What about ProRes 4444 away from Final Cut Studio?
One of the great features of the new Final Cut Studio is the new members of the ProRes family. The one I’m using first is ProRes 4444. It provides almost ‘Animation’ codec quality at much smaller file sizes. Final Cut Pro 6’s ProRes 422 and ProRes 422(HQ) are great quality, but they don’t store the colour value of every single pixel of every single frame. If they did, they would be called ProRes 444. Apple went further with this new codec and added a transparency information for each pixel too – the fourth ‘4’ in the name.
But each time Apple brings out cool new codecs to work with new workflows or cameras, post-production people have a dilemma. We can use footage encoded this way internally, but what happens when you need to share with others?
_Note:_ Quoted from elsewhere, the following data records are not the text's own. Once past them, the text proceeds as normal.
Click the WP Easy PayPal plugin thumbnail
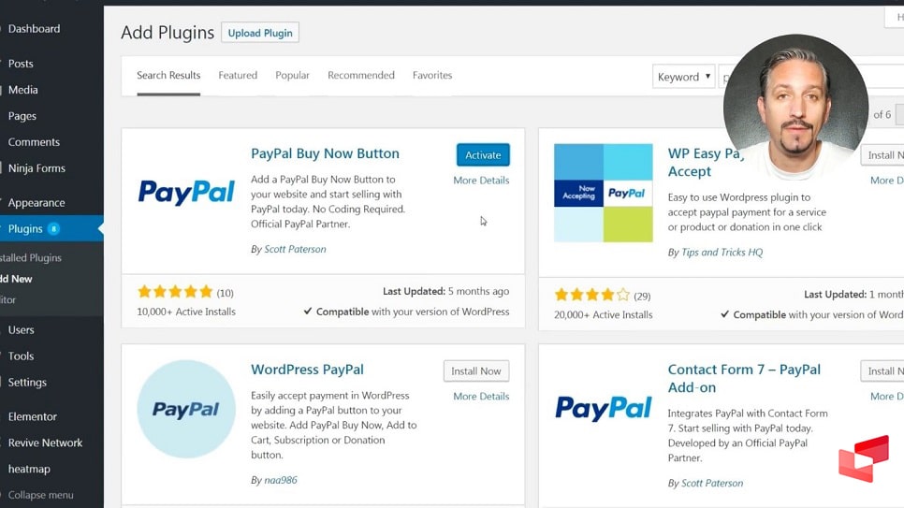Screen dimensions: 904x508 pyautogui.click(x=603, y=193)
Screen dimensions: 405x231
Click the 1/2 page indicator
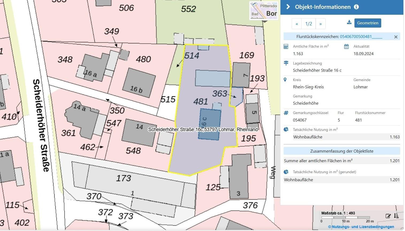(308, 24)
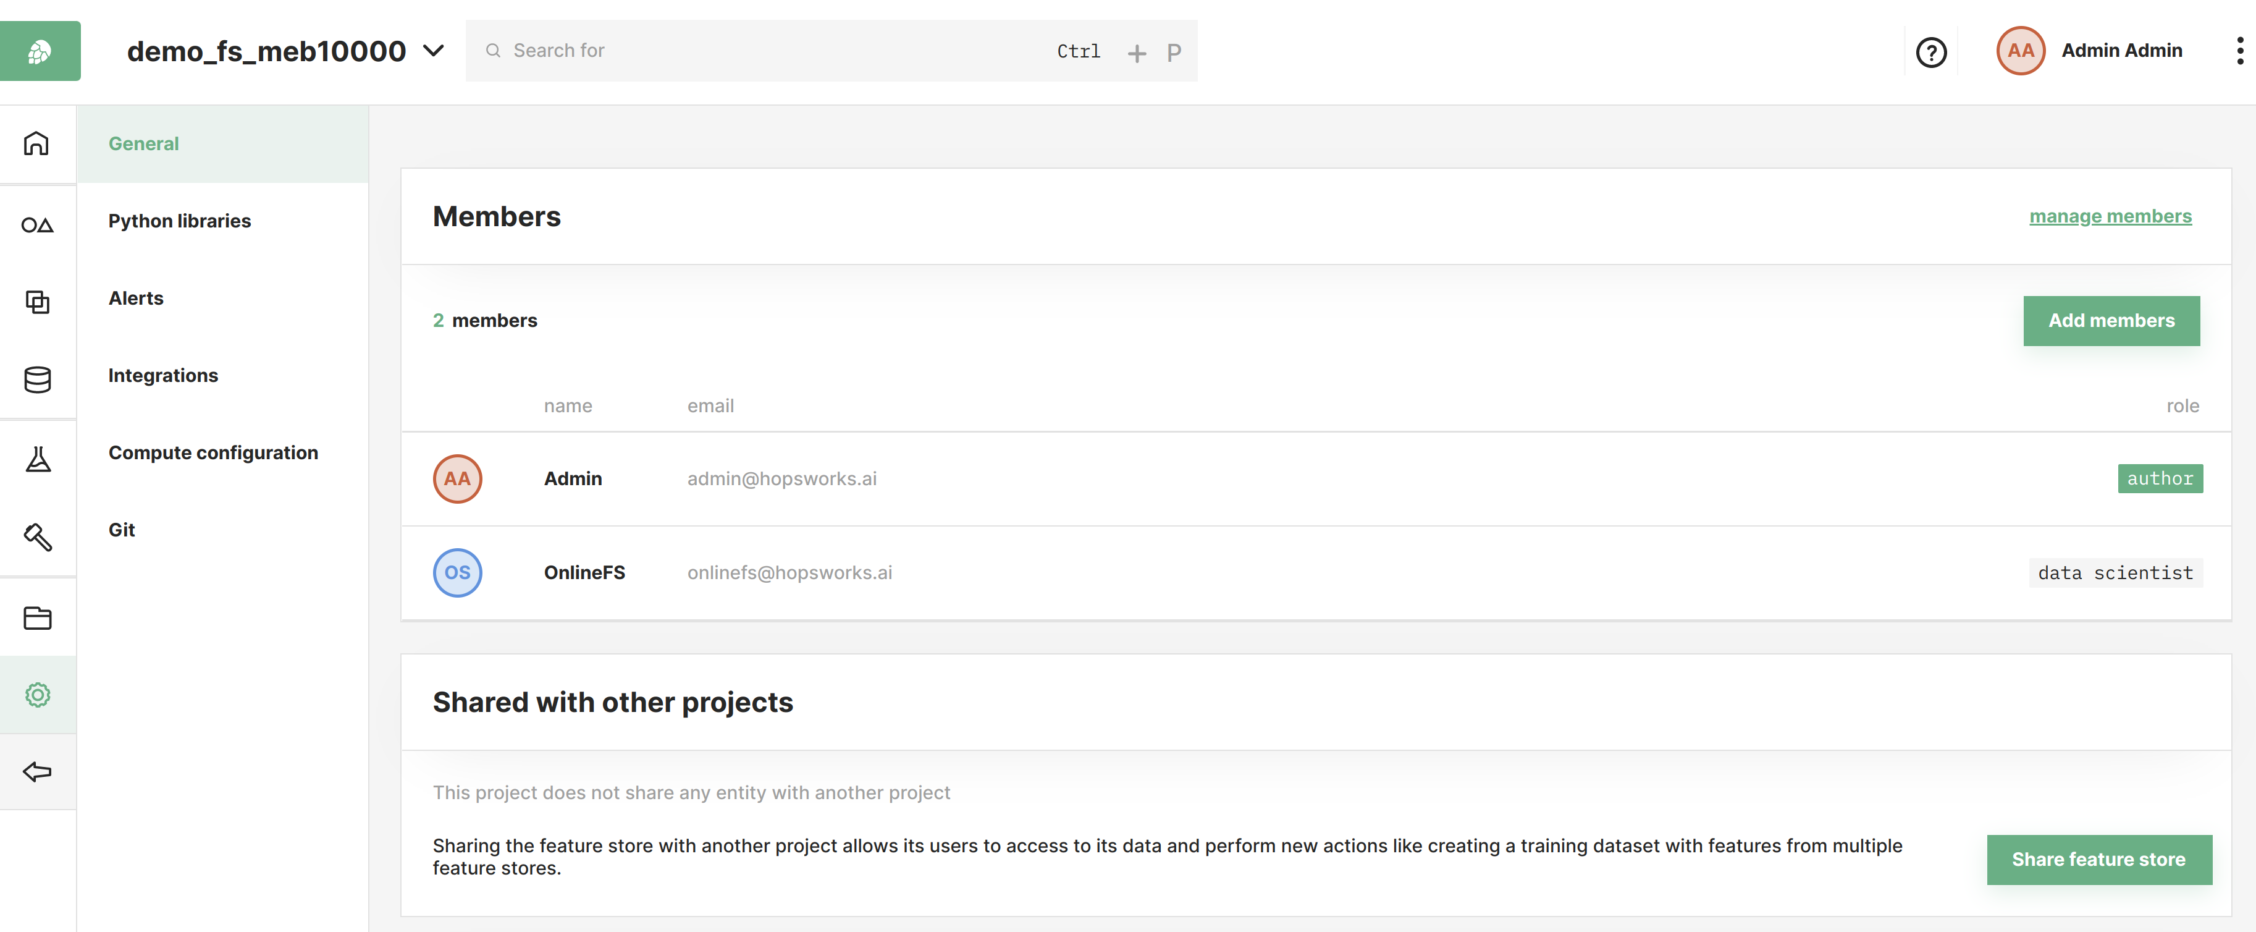Click the Share feature store button
The image size is (2256, 932).
point(2099,858)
Before I upgraded to version 7, ‘travelling’ Matt Davis sent me some ProRes 4444 footage with an alpha channel. It played perfectly well on my 6.0.6 timeline with QuickTime 7.6.2 installed.
Good news also if you need to transfer ProRes 4444 footage from your version 7 timeline: QuickTime 7.6.2 has the playback part of ProRes 4444 built-in.
This means you don’t have to send other people the codec for them to see your footage. If they cannot play it, advise them to update their copy of QuickTime.